01
Map the legal and operational perimeter
Identify the legal employers, workplaces, mobile activities, remote work, contractors, temporary workers, visitors, and cross-border responsibilities within scope. A common management system must preserve national requirements and site-specific risk controls.
- Maintain an accountable register of EU, national, local, and sector obligations
- Define coordination between clients, contractors, agencies, and host workplaces
- Connect risk assessments to actual tasks, people, equipment, and change
- Evaluate compliance and corrective action using traceable evidence
02
Make worker participation operational
Workers and their representatives often hold the clearest knowledge of how work is actually performed. Consultation must influence hazard identification, risk assessment, controls, incident learning, change, training, and improvement rather than becoming a signature exercise.
- Remove barriers to reporting hazards, incidents, and near misses
- Provide information, competence, time, and access needed for participation
- Show how worker input changed controls or decisions
- Protect participation across contractor and temporary-worker populations
03
Create consistent cross-border assurance
European customers and principal contractors may need evidence that safety governance remains effective across sites and supply chains. Use shared standards for leadership, risk, procurement, contractor control, competence, monitoring, internal audit, and review while retaining local legal ownership.
- Define group controls and site-specific additions
- Align contractor onboarding, supervision, permits, and performance review
- Standardise leading indicators without masking local risk
- Keep certificate scope and legal-compliance statements precise
Frequently asked questions
Does ISO 45001 certification satisfy EU health and safety law?

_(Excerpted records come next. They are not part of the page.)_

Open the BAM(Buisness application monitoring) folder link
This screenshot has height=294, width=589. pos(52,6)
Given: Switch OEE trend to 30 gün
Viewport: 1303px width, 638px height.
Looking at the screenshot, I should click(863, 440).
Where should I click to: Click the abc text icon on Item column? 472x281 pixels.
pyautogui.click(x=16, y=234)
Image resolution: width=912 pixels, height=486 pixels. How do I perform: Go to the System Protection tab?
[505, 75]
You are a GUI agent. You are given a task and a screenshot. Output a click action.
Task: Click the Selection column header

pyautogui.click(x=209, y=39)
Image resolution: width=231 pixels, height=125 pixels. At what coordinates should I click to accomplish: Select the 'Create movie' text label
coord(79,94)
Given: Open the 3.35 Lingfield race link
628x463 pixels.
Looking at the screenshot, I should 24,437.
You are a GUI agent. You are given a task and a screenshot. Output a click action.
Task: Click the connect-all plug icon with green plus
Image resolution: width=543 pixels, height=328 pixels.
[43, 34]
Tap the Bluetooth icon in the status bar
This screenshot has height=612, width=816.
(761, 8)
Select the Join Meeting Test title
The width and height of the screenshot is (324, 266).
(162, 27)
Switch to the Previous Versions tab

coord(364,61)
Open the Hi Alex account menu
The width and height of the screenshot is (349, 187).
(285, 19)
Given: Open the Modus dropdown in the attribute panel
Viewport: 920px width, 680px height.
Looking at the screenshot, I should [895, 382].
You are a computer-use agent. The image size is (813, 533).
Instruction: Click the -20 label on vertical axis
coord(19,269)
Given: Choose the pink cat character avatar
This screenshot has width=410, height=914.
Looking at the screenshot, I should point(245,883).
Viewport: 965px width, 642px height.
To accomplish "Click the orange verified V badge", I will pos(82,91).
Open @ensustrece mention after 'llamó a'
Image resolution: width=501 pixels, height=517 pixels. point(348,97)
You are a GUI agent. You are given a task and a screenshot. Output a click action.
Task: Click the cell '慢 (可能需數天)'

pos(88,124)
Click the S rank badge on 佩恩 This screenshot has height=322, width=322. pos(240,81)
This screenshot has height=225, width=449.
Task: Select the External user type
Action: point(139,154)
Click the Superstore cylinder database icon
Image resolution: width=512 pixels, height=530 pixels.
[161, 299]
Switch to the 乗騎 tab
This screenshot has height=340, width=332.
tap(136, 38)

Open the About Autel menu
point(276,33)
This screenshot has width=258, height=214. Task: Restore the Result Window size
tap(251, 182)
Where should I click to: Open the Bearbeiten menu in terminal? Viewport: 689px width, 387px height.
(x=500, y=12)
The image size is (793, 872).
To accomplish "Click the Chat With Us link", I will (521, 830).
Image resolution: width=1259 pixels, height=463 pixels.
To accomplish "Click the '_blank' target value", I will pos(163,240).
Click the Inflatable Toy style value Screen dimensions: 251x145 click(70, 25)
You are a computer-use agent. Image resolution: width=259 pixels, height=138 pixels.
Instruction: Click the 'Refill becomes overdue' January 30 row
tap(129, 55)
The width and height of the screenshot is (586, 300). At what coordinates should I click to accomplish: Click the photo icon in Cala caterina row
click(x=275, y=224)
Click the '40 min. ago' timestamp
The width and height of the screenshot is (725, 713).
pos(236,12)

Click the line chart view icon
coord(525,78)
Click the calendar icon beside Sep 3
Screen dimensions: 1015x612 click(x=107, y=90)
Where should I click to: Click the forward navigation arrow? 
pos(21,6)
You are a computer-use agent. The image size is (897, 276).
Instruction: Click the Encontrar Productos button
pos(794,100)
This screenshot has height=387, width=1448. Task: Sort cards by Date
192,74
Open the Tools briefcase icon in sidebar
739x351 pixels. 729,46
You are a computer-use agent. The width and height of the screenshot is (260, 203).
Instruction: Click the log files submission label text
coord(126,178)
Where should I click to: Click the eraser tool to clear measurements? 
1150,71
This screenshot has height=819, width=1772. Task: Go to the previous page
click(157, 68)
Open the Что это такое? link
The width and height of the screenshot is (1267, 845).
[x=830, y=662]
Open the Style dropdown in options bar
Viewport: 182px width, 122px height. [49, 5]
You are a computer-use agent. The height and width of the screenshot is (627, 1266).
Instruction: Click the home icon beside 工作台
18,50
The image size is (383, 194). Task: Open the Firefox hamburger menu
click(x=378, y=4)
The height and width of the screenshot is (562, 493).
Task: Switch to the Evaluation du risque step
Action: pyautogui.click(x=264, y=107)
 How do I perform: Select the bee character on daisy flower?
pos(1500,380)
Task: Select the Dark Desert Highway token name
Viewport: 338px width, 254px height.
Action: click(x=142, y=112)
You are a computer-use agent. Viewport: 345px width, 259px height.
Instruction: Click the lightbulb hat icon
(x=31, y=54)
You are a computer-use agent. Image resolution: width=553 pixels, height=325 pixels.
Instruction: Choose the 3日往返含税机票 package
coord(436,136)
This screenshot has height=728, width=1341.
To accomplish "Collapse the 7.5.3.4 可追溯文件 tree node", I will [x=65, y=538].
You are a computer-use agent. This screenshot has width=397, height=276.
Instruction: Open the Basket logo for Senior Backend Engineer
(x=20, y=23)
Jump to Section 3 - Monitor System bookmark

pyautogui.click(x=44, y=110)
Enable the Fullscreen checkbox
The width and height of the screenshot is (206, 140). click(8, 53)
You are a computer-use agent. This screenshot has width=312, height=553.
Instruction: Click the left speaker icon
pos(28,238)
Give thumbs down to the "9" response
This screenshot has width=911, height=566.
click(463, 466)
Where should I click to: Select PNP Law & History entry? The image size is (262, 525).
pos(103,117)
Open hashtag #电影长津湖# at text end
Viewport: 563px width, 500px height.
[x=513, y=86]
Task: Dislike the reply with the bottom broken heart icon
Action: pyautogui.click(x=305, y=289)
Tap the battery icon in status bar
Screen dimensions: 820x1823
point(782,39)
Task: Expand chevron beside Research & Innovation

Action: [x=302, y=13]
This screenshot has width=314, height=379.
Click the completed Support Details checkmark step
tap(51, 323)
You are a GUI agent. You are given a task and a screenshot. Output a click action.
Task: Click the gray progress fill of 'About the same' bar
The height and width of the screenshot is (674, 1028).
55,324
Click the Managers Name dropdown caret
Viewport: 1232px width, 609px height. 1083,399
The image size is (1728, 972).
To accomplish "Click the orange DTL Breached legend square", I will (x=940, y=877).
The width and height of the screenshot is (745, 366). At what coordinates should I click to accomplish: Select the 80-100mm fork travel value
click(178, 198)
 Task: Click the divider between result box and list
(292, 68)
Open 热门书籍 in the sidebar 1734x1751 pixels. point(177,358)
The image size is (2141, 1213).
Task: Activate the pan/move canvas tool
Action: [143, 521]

No. It can support systematic management and evidence, but employers must separately identify and fulfil applicable EU, national, local, and sector-specific legal duties.
Can one ISO 45001 system cover several European countries?
Yes. Shared governance can cover multiple countries when national obligations, workplaces, hazards, worker representation, contractors, responsibilities, and evidence remain explicit.
Why is worker participation important?
Workers understand real task conditions and emerging hazards. Meaningful participation improves risk assessment, workable controls, reporting, learning, and management-system effectiveness.